### What you should do:
Return the data that follows exactly, with each line intact.

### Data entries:
□ □ □
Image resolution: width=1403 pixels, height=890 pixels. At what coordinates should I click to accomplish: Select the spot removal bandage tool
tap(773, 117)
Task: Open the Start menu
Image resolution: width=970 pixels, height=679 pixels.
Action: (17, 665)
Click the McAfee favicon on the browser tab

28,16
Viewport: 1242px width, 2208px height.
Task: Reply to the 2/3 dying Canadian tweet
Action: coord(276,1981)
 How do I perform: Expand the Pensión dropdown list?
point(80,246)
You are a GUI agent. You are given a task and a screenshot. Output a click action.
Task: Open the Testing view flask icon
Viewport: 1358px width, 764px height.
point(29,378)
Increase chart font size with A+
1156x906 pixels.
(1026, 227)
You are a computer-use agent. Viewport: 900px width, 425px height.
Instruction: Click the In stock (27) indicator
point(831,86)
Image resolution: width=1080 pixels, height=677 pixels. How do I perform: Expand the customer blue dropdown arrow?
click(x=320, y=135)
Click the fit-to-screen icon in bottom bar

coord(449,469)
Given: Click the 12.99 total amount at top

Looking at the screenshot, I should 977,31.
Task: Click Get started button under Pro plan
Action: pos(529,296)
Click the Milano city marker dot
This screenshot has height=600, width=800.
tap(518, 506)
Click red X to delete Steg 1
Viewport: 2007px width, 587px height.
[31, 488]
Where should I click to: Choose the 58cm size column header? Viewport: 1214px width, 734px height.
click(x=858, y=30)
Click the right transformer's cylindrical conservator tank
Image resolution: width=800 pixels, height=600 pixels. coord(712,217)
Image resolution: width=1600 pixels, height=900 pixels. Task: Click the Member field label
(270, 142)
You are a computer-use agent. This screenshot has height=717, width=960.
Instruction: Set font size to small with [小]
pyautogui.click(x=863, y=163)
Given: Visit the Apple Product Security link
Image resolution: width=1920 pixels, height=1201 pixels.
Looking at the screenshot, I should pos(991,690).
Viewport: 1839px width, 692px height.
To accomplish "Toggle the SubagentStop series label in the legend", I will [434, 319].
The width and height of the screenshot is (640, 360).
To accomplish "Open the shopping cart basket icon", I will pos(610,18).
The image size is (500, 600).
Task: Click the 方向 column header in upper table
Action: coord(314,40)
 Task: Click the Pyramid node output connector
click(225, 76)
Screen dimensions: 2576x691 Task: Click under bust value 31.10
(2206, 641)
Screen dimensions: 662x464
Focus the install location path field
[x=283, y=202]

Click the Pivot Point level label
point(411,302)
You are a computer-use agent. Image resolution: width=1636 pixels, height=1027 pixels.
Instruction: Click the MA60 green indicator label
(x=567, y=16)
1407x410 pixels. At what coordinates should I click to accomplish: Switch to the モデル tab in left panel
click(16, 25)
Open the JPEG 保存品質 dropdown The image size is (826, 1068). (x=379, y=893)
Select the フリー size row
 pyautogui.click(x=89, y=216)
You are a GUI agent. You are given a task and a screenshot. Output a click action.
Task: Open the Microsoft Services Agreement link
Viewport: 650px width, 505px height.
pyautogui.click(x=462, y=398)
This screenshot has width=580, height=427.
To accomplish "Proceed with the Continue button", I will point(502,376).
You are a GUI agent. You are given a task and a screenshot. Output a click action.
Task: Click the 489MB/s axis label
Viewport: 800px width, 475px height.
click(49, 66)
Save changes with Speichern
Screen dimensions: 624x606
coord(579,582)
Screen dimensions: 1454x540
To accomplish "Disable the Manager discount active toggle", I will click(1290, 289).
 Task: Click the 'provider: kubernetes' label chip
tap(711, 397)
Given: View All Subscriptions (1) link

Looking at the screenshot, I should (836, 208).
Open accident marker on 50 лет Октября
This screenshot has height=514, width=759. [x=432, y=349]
□ □ □
### Answer section:
Image resolution: width=1403 pixels, height=890 pixels. At what coordinates should I click to accomplish: Select the spot removal bandage tool
tap(773, 117)
Task: Open the Start menu
Image resolution: width=970 pixels, height=679 pixels.
Action: (17, 665)
Click the McAfee favicon on the browser tab

28,16
Viewport: 1242px width, 2208px height.
Task: Reply to the 2/3 dying Canadian tweet
Action: coord(276,1981)
 How do I perform: Expand the Pensión dropdown list?
point(80,246)
You are a GUI agent. You are given a task and a screenshot. Output a click action.
Task: Open the Testing view flask icon
Viewport: 1358px width, 764px height.
point(29,378)
Increase chart font size with A+
1156x906 pixels.
(1026, 227)
You are a computer-use agent. Viewport: 900px width, 425px height.
Instruction: Click the In stock (27) indicator
point(831,86)
Image resolution: width=1080 pixels, height=677 pixels. How do I perform: Expand the customer blue dropdown arrow?
click(x=320, y=135)
Click the fit-to-screen icon in bottom bar

coord(449,469)
Given: Click the 12.99 total amount at top

Looking at the screenshot, I should 977,31.
Task: Click Get started button under Pro plan
Action: pos(529,296)
Click the Milano city marker dot
This screenshot has height=600, width=800.
tap(518, 506)
Click red X to delete Steg 1
Viewport: 2007px width, 587px height.
[31, 488]
Where should I click to: Choose the 58cm size column header? Viewport: 1214px width, 734px height.
click(x=858, y=30)
Click the right transformer's cylindrical conservator tank
Image resolution: width=800 pixels, height=600 pixels. coord(712,217)
Image resolution: width=1600 pixels, height=900 pixels. Task: Click the Member field label
(270, 142)
You are a computer-use agent. This screenshot has height=717, width=960.
Instruction: Set font size to small with [小]
pyautogui.click(x=863, y=163)
Given: Visit the Apple Product Security link
Image resolution: width=1920 pixels, height=1201 pixels.
Looking at the screenshot, I should pos(991,690).
Viewport: 1839px width, 692px height.
To accomplish "Toggle the SubagentStop series label in the legend", I will [434, 319].
The width and height of the screenshot is (640, 360).
To accomplish "Open the shopping cart basket icon", I will pos(610,18).
The image size is (500, 600).
Task: Click the 方向 column header in upper table
Action: coord(314,40)
 Task: Click the Pyramid node output connector
click(225, 76)
Screen dimensions: 2576x691 Task: Click under bust value 31.10
(2206, 641)
Screen dimensions: 662x464
Focus the install location path field
[x=283, y=202]

Click the Pivot Point level label
point(411,302)
You are a computer-use agent. Image resolution: width=1636 pixels, height=1027 pixels.
Instruction: Click the MA60 green indicator label
(x=567, y=16)
1407x410 pixels. At what coordinates should I click to accomplish: Switch to the モデル tab in left panel
click(16, 25)
Open the JPEG 保存品質 dropdown The image size is (826, 1068). (x=379, y=893)
Select the フリー size row
 pyautogui.click(x=89, y=216)
You are a GUI agent. You are given a task and a screenshot. Output a click action.
Task: Open the Microsoft Services Agreement link
Viewport: 650px width, 505px height.
pyautogui.click(x=462, y=398)
This screenshot has width=580, height=427.
To accomplish "Proceed with the Continue button", I will point(502,376).
You are a GUI agent. You are given a task and a screenshot. Output a click action.
Task: Click the 489MB/s axis label
Viewport: 800px width, 475px height.
click(49, 66)
Save changes with Speichern
Screen dimensions: 624x606
coord(579,582)
Screen dimensions: 1454x540
To accomplish "Disable the Manager discount active toggle", I will click(1290, 289).
 Task: Click the 'provider: kubernetes' label chip
tap(711, 397)
Given: View All Subscriptions (1) link

Looking at the screenshot, I should (836, 208).
Open accident marker on 50 лет Октября
This screenshot has height=514, width=759. [x=432, y=349]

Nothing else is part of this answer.